Saved data entries
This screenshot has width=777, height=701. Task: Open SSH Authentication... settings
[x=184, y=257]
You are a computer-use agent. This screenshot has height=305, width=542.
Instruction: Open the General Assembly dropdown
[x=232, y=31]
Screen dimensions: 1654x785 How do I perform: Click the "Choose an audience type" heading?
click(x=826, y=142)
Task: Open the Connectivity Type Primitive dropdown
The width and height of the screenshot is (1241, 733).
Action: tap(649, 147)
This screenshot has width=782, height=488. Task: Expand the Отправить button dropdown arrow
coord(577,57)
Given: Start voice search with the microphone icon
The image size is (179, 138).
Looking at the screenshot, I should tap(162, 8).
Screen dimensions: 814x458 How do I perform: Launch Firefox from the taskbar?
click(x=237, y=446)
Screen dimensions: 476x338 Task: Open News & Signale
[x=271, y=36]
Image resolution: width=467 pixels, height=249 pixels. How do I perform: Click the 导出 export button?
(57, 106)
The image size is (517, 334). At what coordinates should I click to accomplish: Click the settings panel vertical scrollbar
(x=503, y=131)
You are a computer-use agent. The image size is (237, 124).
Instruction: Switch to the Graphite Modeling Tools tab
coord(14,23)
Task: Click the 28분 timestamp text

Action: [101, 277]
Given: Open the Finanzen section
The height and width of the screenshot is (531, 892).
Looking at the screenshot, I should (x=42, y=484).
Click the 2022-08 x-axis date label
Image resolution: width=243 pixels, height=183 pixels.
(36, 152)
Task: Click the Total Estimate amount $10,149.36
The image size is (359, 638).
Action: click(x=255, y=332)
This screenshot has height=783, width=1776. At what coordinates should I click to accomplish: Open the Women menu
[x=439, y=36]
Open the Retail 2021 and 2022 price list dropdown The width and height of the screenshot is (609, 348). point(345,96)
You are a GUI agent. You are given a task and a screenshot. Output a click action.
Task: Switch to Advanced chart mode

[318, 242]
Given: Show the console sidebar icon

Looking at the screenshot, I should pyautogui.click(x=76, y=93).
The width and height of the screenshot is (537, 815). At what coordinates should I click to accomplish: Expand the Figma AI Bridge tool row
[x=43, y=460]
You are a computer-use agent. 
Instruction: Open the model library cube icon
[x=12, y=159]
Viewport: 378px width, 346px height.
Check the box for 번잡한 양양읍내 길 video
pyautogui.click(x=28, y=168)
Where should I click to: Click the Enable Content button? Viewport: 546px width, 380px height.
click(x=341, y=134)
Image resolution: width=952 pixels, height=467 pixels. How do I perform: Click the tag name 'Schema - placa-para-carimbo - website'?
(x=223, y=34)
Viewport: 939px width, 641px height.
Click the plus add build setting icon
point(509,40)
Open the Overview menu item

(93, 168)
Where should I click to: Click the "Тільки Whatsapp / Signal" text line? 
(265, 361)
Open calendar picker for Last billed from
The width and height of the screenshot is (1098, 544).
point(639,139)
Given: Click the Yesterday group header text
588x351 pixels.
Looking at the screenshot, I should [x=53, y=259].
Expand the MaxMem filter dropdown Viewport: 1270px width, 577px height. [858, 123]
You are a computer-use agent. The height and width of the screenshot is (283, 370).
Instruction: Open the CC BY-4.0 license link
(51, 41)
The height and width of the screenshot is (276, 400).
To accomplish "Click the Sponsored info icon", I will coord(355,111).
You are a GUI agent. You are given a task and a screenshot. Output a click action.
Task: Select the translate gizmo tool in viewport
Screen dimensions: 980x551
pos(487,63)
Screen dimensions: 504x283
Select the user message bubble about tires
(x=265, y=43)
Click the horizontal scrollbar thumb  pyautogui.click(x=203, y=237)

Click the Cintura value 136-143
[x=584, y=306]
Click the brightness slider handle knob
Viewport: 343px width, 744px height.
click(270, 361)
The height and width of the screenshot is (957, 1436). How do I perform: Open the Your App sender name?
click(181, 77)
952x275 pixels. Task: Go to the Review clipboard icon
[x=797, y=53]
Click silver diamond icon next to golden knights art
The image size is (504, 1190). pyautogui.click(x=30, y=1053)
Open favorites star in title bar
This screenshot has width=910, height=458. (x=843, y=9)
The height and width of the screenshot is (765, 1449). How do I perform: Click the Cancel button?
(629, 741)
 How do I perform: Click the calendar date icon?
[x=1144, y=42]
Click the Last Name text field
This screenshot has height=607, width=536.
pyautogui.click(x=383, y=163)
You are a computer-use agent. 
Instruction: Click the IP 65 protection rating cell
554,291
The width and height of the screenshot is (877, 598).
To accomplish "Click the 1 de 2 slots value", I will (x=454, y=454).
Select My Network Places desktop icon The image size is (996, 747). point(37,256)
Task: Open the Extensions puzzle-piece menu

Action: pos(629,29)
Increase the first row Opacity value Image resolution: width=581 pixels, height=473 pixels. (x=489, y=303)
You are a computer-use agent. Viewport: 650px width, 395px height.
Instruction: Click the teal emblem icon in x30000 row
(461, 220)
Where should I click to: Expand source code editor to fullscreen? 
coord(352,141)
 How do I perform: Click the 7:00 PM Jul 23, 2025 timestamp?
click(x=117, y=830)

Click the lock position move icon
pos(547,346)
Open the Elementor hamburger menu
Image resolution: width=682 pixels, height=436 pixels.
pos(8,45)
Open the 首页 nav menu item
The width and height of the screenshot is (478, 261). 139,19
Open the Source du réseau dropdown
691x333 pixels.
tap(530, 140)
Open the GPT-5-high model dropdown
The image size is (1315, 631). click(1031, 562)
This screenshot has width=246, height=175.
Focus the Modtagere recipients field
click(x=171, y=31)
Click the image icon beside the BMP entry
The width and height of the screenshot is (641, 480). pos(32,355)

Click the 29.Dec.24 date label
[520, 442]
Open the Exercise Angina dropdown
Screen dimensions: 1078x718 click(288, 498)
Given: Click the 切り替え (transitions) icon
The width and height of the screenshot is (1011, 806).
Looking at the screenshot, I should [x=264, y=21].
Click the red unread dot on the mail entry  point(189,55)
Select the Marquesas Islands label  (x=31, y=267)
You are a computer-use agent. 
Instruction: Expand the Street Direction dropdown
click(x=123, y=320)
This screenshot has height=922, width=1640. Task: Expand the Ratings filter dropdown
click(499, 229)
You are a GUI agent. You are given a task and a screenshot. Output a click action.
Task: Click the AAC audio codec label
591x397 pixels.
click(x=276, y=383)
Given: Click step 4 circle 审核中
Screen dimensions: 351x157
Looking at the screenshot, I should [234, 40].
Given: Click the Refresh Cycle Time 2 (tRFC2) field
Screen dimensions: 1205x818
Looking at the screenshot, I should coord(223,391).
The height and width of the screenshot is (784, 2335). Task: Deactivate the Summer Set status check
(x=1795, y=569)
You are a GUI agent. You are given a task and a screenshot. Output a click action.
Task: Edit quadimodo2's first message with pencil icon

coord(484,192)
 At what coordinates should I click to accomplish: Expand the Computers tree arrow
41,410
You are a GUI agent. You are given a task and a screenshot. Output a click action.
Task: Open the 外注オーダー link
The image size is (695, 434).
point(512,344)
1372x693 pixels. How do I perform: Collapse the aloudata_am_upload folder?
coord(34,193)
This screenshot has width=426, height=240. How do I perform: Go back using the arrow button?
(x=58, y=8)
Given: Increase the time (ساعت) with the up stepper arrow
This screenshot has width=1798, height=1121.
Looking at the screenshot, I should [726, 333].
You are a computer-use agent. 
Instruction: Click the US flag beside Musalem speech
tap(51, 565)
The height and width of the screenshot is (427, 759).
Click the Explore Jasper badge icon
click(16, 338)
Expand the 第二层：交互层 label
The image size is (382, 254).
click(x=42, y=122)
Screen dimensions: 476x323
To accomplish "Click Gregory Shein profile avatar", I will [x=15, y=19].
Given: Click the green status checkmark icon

#### Exercise:
Copy out the lines of the records verbatim, from the line containing "This screenshot has width=782, height=488." through the line containing "Action: [101, 277]", with both of those lines included.

#### Solution below:
This screenshot has width=782, height=488. Task: Expand the Отправить button dropdown arrow
coord(577,57)
Given: Start voice search with the microphone icon
The image size is (179, 138).
Looking at the screenshot, I should tap(162, 8).
Screen dimensions: 814x458 How do I perform: Launch Firefox from the taskbar?
click(x=237, y=446)
Screen dimensions: 476x338 Task: Open News & Signale
[x=271, y=36]
Image resolution: width=467 pixels, height=249 pixels. How do I perform: Click the 导出 export button?
(57, 106)
The image size is (517, 334). At what coordinates should I click to accomplish: Click the settings panel vertical scrollbar
(x=503, y=131)
You are a computer-use agent. The image size is (237, 124).
Instruction: Switch to the Graphite Modeling Tools tab
coord(14,23)
Task: Click the 28분 timestamp text

Action: [101, 277]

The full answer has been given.